• Work to be completed:
Below are the records; copy each line in them that holds the word "date".

• Supplied data:
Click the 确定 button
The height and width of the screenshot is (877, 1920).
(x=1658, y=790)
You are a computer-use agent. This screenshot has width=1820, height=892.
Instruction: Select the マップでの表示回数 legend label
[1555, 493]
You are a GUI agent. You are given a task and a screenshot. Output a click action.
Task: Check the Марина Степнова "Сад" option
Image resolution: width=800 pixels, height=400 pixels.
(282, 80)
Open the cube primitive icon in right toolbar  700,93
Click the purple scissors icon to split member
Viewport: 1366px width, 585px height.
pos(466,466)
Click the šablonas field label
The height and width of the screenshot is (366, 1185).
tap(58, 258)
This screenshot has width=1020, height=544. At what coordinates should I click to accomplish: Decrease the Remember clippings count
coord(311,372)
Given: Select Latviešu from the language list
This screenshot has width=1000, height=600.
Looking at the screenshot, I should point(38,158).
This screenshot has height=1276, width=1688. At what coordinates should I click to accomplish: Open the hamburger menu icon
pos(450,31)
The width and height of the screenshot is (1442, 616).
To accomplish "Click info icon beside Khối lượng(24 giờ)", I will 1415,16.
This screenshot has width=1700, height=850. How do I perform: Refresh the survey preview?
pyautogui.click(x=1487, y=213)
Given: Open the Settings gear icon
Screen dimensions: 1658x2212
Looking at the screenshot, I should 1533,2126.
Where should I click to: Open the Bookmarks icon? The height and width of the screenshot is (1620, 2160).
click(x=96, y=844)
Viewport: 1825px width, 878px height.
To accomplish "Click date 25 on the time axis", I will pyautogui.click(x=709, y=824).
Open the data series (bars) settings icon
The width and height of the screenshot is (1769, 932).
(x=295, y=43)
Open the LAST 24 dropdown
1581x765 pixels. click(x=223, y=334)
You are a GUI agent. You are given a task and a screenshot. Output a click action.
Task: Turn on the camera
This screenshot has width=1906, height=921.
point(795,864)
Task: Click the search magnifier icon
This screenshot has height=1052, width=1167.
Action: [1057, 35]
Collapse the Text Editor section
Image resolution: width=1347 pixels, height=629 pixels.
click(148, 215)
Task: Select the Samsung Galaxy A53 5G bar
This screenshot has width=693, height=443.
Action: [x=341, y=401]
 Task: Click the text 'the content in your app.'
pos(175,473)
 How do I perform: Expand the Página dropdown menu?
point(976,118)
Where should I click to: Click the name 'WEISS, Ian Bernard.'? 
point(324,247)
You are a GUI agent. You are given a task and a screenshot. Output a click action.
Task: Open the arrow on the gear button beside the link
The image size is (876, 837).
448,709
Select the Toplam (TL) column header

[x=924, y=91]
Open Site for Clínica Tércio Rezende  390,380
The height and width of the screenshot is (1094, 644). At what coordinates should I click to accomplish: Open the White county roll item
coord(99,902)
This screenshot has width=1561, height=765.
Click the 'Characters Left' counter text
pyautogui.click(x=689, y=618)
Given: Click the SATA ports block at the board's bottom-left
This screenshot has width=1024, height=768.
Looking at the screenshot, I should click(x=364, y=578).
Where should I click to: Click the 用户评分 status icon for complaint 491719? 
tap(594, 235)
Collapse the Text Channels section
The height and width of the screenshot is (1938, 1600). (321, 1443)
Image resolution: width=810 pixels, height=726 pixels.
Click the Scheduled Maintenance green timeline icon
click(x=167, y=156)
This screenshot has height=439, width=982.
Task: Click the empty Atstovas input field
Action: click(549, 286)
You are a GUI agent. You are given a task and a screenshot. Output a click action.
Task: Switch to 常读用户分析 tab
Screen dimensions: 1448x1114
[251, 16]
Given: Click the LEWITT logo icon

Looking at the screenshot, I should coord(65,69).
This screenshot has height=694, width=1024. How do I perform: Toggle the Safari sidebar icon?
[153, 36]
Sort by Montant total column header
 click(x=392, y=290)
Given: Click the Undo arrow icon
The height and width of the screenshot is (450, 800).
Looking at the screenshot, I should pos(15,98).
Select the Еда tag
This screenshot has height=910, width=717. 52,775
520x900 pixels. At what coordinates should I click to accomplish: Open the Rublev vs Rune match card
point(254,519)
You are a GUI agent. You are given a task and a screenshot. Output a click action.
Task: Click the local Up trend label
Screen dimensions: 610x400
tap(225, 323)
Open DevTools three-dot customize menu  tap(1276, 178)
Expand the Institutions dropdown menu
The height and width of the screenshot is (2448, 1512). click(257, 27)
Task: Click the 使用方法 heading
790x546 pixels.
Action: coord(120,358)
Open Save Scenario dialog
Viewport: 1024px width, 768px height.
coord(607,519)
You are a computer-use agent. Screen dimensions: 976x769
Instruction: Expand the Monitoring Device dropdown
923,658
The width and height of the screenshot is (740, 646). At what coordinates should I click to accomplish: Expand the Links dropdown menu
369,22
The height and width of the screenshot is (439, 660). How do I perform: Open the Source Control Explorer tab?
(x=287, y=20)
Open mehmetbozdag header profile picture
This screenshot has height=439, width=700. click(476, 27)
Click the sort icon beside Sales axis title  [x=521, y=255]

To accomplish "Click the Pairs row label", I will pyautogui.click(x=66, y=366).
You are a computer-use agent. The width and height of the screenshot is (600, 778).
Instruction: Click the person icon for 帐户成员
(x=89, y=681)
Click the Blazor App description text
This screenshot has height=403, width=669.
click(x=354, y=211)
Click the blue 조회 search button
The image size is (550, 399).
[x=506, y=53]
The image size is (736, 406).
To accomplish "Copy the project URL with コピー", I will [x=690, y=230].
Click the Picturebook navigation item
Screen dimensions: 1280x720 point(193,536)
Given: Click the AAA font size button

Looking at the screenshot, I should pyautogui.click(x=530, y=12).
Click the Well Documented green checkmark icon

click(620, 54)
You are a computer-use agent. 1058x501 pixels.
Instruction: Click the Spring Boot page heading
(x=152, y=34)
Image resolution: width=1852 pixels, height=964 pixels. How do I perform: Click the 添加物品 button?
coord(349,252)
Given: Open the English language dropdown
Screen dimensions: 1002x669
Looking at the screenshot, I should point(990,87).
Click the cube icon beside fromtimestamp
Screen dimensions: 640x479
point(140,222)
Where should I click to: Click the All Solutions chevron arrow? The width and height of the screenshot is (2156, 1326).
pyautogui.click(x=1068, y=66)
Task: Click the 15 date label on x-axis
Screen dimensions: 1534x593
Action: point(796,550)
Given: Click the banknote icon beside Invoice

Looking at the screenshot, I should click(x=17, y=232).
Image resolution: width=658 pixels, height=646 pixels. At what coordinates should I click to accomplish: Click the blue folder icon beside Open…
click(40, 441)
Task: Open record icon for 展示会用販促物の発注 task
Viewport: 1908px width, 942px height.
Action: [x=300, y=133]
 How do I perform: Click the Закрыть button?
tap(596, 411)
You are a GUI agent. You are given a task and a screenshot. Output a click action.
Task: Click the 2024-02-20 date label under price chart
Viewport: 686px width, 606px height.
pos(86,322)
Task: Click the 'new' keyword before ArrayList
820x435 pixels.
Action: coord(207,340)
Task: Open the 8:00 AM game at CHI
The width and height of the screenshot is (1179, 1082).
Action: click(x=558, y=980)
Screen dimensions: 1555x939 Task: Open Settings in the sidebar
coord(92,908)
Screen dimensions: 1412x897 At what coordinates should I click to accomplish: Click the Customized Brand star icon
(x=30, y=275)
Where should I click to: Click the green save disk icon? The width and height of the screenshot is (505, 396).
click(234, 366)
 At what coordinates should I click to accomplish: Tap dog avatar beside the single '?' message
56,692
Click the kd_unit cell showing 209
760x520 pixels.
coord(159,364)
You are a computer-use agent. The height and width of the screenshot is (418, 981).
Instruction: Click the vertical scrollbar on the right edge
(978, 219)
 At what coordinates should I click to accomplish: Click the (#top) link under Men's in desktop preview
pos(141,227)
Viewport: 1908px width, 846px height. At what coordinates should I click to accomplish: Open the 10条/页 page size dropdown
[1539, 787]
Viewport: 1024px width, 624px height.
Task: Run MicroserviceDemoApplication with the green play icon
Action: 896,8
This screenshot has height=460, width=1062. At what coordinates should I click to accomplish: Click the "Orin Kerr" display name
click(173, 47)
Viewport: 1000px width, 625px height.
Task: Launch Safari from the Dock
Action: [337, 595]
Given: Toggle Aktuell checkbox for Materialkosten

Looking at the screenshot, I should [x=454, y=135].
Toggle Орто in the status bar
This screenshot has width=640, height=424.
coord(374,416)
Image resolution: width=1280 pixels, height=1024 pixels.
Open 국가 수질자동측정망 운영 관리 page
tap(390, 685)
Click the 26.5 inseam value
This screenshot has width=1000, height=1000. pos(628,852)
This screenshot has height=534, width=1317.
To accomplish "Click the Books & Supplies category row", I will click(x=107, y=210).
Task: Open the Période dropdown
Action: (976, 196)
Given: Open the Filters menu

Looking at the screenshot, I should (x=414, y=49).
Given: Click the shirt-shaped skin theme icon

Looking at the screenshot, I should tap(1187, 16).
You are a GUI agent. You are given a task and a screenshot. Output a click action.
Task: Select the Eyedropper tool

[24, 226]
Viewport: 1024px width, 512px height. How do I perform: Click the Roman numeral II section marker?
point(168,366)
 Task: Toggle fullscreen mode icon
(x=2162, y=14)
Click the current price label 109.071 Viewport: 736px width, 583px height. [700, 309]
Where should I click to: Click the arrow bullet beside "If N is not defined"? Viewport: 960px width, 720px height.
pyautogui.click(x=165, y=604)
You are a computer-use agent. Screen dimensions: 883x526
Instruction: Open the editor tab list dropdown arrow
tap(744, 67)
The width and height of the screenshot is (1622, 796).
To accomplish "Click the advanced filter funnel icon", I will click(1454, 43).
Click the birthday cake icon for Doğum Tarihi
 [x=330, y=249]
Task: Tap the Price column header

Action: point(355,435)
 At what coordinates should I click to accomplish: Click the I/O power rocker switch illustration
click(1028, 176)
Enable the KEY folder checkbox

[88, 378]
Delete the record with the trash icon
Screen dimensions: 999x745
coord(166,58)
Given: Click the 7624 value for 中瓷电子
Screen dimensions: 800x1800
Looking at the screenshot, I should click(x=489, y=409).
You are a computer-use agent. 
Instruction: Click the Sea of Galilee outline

• Reply to the exercise:
To accomplish "Click date 25 on the time axis", I will pyautogui.click(x=709, y=824).
Task: Click the 15 date label on x-axis
Task: Click the 2024-02-20 date label under price chart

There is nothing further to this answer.